Microsoft Partners with Adaptive Biotechnologies to Create Amazing New Diagnostic Tool

What if we could predict diseases before they happen? What if we could treat diseases like multiple sclerosis and pancreatic cancer before they fully developed. Microsoft is partnering with a Seattle based Adaptive Biotechnologies in an attempt to make this possible. Keep reading to learn more about the project or follow the original story here.

Calling the human human system complex is an understatement. Elaborate as it is, the human immune system is also incredibly efficient. Indicators exist within the immune system that determine illness days or months before we even realize we’re sick. In some cases, the immune systems knows of a problems years in advance.

Given access to the same information, we might be able to treat diseases before they were even able to be diagnosed.

The goal behind Microsoft’s new partnership with Adaptive Biotechnologies is exactly that. Together, the two companies are embarking on a multi-year project to create a universal blood test. The test will be able to screen for anywhere between a few dozen to a few hundred disease simultaneously. The whole thing hangs on the idea of deciphering the information our immune system already knows.

Microsoft, for it’s part of the bargain, invested an unannounced amount of funding into Adaptive Biotechnologies. A suite of advances including cloud computing and machine learning services were also contributed by Microsoft.
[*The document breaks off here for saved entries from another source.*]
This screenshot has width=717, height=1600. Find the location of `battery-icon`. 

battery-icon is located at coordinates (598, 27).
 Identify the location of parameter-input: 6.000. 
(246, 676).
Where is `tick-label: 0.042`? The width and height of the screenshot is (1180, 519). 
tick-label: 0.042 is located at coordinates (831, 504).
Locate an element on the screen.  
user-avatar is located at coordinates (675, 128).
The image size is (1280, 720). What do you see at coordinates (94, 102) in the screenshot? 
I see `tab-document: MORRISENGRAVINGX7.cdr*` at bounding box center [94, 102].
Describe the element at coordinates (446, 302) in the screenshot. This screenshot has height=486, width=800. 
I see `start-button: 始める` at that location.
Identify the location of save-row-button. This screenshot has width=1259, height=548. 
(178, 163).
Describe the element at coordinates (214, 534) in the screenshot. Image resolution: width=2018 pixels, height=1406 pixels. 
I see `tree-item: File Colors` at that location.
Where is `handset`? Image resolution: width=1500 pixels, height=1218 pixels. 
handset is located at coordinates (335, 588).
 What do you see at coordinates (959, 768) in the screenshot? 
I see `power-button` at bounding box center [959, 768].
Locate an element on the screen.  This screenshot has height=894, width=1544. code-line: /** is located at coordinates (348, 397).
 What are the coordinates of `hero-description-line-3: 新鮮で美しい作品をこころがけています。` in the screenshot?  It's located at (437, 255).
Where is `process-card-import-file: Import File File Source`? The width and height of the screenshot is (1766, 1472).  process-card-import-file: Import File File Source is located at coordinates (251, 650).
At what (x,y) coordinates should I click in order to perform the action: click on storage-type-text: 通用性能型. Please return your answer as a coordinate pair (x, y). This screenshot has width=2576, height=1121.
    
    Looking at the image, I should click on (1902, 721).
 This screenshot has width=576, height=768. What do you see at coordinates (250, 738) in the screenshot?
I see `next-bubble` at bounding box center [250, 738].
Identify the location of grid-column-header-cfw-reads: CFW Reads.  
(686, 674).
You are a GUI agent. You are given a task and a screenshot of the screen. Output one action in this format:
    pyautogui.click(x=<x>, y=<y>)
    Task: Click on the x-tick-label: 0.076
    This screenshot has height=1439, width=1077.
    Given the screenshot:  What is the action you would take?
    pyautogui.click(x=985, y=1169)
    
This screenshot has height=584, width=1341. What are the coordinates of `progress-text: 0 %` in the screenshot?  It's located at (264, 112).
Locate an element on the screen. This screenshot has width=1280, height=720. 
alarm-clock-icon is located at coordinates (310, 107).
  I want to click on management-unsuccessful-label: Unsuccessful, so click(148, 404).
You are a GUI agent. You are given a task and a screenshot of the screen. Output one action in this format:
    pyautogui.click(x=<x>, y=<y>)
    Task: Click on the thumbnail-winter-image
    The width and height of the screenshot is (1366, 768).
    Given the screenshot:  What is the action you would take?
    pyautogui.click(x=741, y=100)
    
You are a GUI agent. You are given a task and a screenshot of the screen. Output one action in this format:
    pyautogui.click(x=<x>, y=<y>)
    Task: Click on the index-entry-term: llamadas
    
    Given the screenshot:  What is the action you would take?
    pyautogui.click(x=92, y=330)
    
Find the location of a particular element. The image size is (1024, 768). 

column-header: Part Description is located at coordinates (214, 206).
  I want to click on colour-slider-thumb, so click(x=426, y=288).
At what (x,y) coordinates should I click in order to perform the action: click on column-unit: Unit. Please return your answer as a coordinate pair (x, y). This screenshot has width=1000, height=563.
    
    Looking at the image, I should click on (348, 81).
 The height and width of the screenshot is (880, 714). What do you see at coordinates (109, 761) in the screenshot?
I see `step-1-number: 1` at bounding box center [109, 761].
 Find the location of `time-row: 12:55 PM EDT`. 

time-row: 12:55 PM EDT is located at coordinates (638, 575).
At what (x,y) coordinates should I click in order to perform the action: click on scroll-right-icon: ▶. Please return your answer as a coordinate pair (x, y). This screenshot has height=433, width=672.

The investment as a whole is described as “hundreds of millions of dollars.”

The simple hope behind the research is to let the immune system diagnose for us.

“Fundamentally, nature or evolution is more advanced in some ways than we’re ever going to be,” says Adaptive co-founder Harlan Robins.

The body’s system for picking up on diseases is called the adaptive immune system. It’s naturally more advanced than our understanding in many ways, confirms Robins. He concludes by implying that it likely always will be.

The information our immune system uses in this process is stored genes. These genes exist inside immune cells called T-cells, and B-cells. T-cells and B-cells are both found naturally in the blood. Adaptive utilizes a technology called next-generation sequencing to decode the information in those cells. The result is an immune profile that contains upwards of a billion points of data.

Inside all of that data are the warning signs of any disease that may be coming.

“It contains all the information about every disease you have in your system or have ever had in your system,” Robins says.

Right now we are unable to interpret that information. Robins describes the goal of Adaptive’s project as being able to read that data in real time.

Microsoft provides a lot in this area. It’s Machine Learning Technology holds incredible promise. A form of artificial intelligence, the machine learning computing will be able to use the blood test to screen for broad batches of disease all at once.

Chad Robins, Adaptive’s CEO, describes the versatility of the technology by comparing it to an X-Ray machine. An X-ray isn’t limited to looking through or revealing just on specific object. He is hopeful that the test could be used to diagnose anything from multiple sclerosis to autoimmune disease.

The hope is that Adaptive’s new test will become part of routine checkups. Every annual doctor’s visit would include this quick test. The markers detected in the immune system would allow physicians to predict oncoming diseases. Doctors may even be able to use the test to determine how a patient would respond to treatment.

Adaptive plans to focus its initial efforts on three classes of disease.

The first category consists of diseases that are often diagnosed in their late stages. This includes pancreatic and ovarian cancers. Autoimmune disease, which are typically difficult to diagnose, make up the second category. The third category is defined by diseases such as Lyme disease that persist in a person’s immune system and can reoccur.

Harlan Robins describes the projects biggest challenges as regulatory rather than technological. In the current medical world, tests are only authorized to diagnose one condition at a time. This means Adaptive’s test would have to be re-approved for every application. The other major speed bump Robins predicts is insurance companies.

Despite these challenges, Adaptive’s success could change the landscape of medical science. It changes the thought patterns regarding health from reactive to proactive.